Modeling the atomic structure of amorphous materials has long been a critical challenge in materials science. Recent advances in monolayer amorphous materials enable direct observation of their atomic structures, paving the way for a better understanding of their atomic-scale models. Here, we investigate amorphous multielement monolayers using machine learning potential from first-principles total energies via energy-driven kinetic Monte Carlo based active-learning framework. A polymorphic crystallite model is proposed to describe the atomic configuration of monolayer amorphous boron nitride, as it consists of coexisting crystallite of o−B2N2 and o−B4N4 structural motifs.
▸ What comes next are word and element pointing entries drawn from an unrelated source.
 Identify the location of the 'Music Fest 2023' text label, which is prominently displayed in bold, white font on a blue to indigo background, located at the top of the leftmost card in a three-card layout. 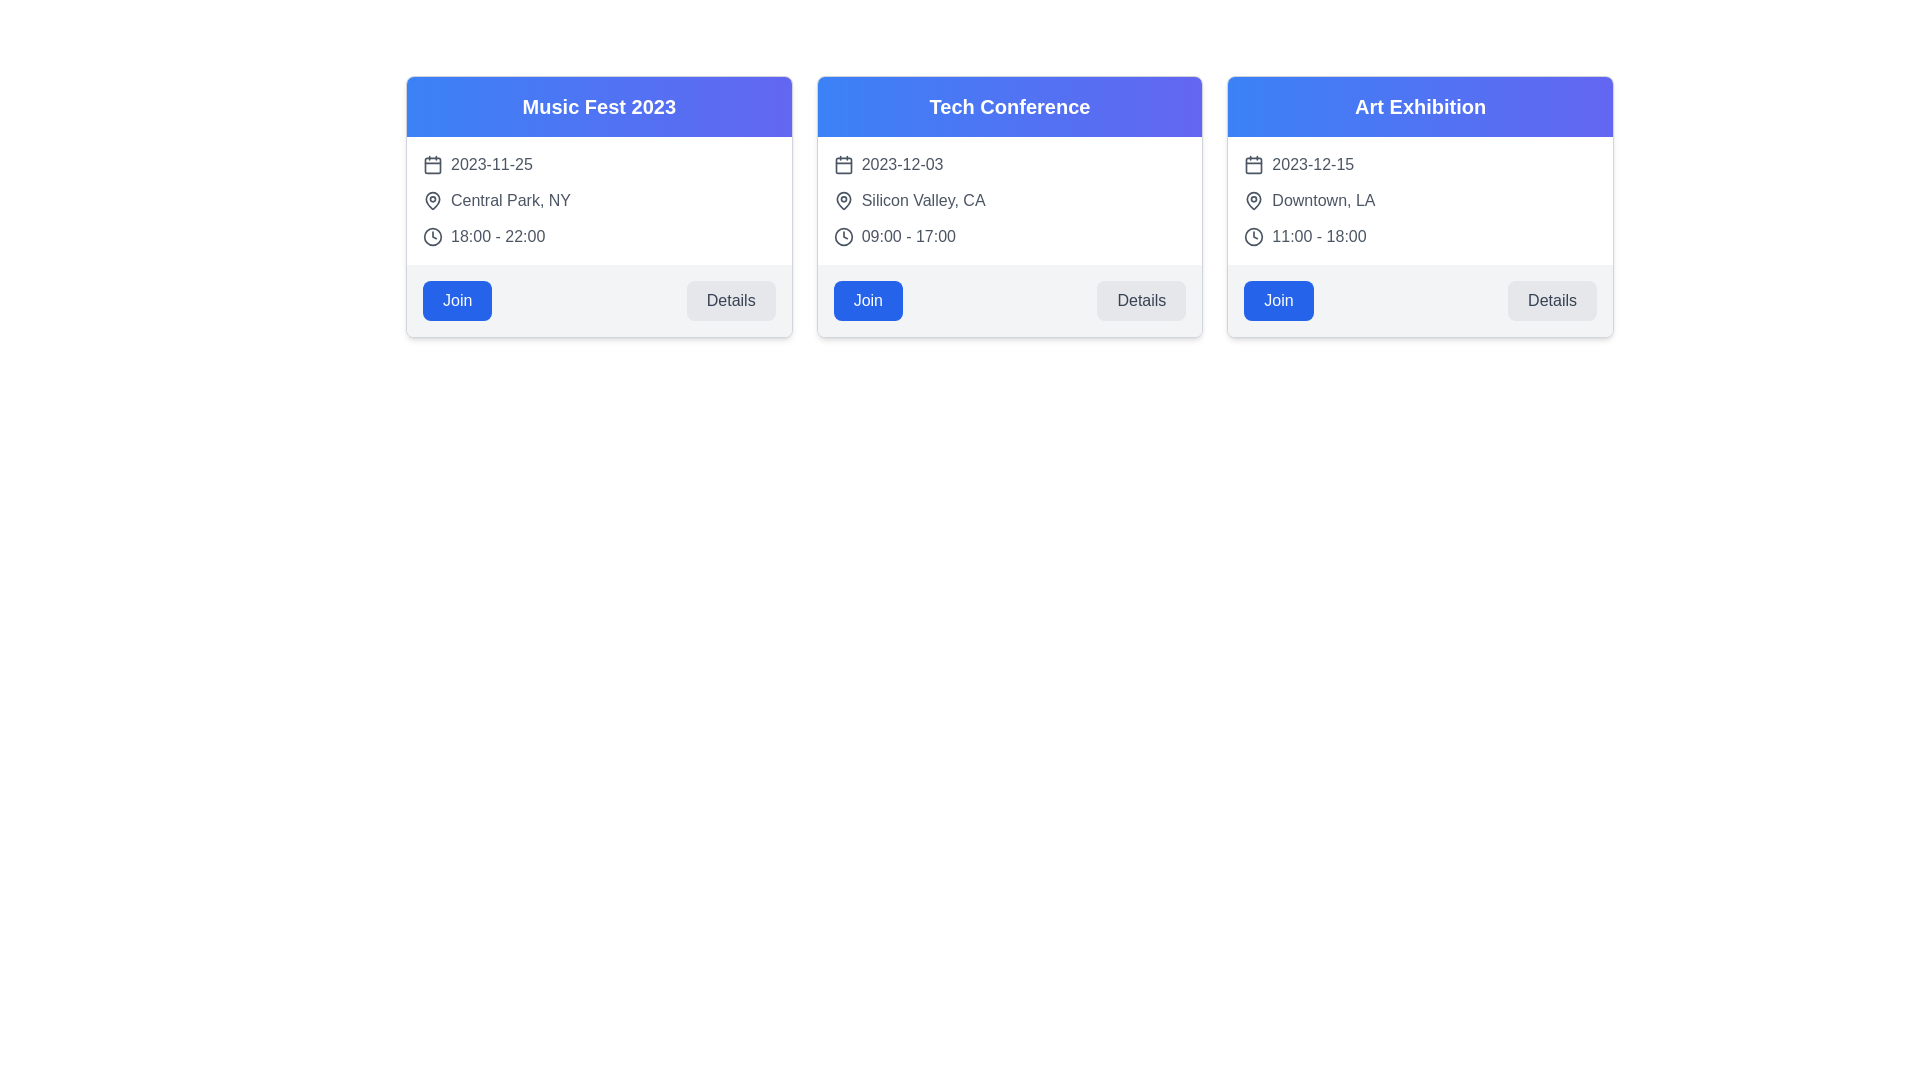
(598, 107). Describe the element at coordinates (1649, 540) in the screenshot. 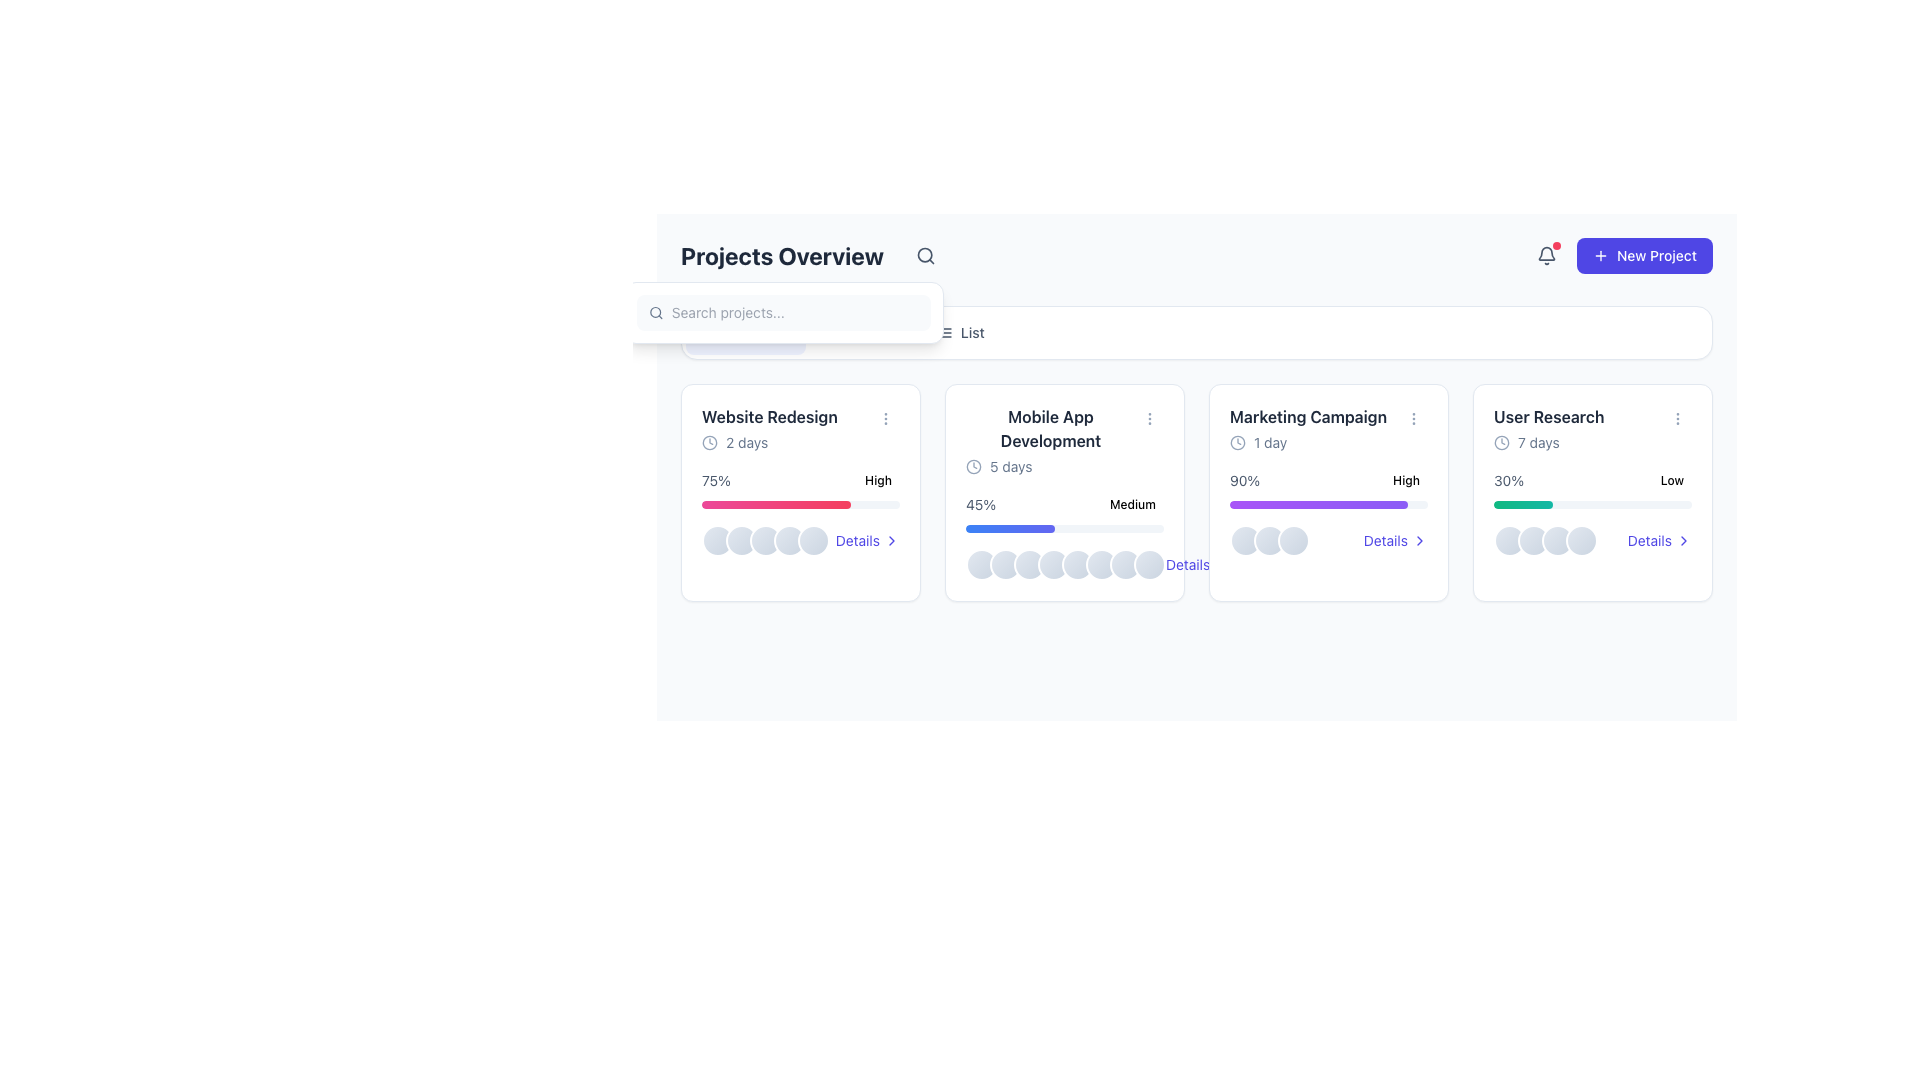

I see `the 'Details' text link at the bottom-right corner of the 'User Research' card` at that location.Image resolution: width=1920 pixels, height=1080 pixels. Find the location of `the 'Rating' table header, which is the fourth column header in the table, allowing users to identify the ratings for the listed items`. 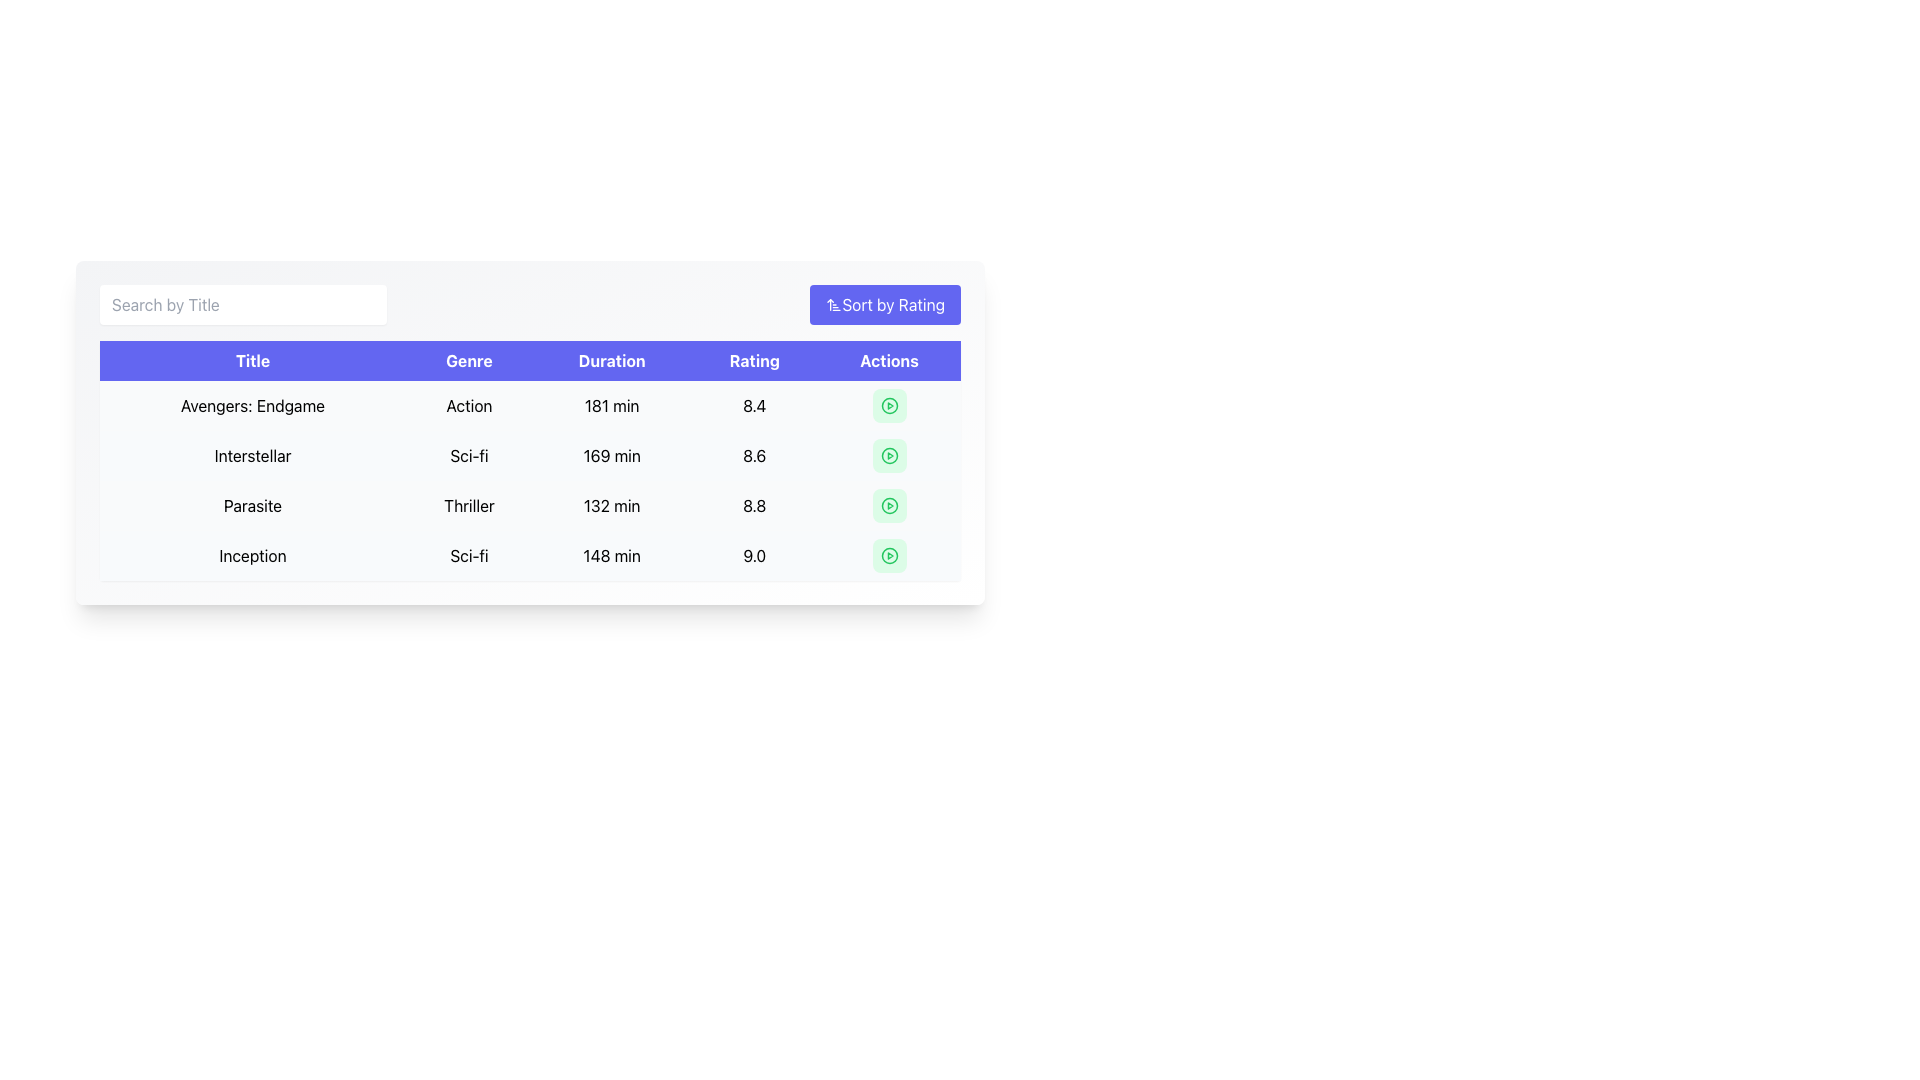

the 'Rating' table header, which is the fourth column header in the table, allowing users to identify the ratings for the listed items is located at coordinates (753, 361).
Generality of the polymorphic crystallite model is further validated in two other multielement monolayer amorphous systems. Monolayer amorphous LiCl shows coexisting hexagonal and tetragonal crystallites, while monolayer amorphous BCN contains a combination of graphene-like, h-BN-like, and borophene-like crystallites. These findings expand the classical picture of amorphous structure models and offer new insight into the microscopic structure of amorphous materials.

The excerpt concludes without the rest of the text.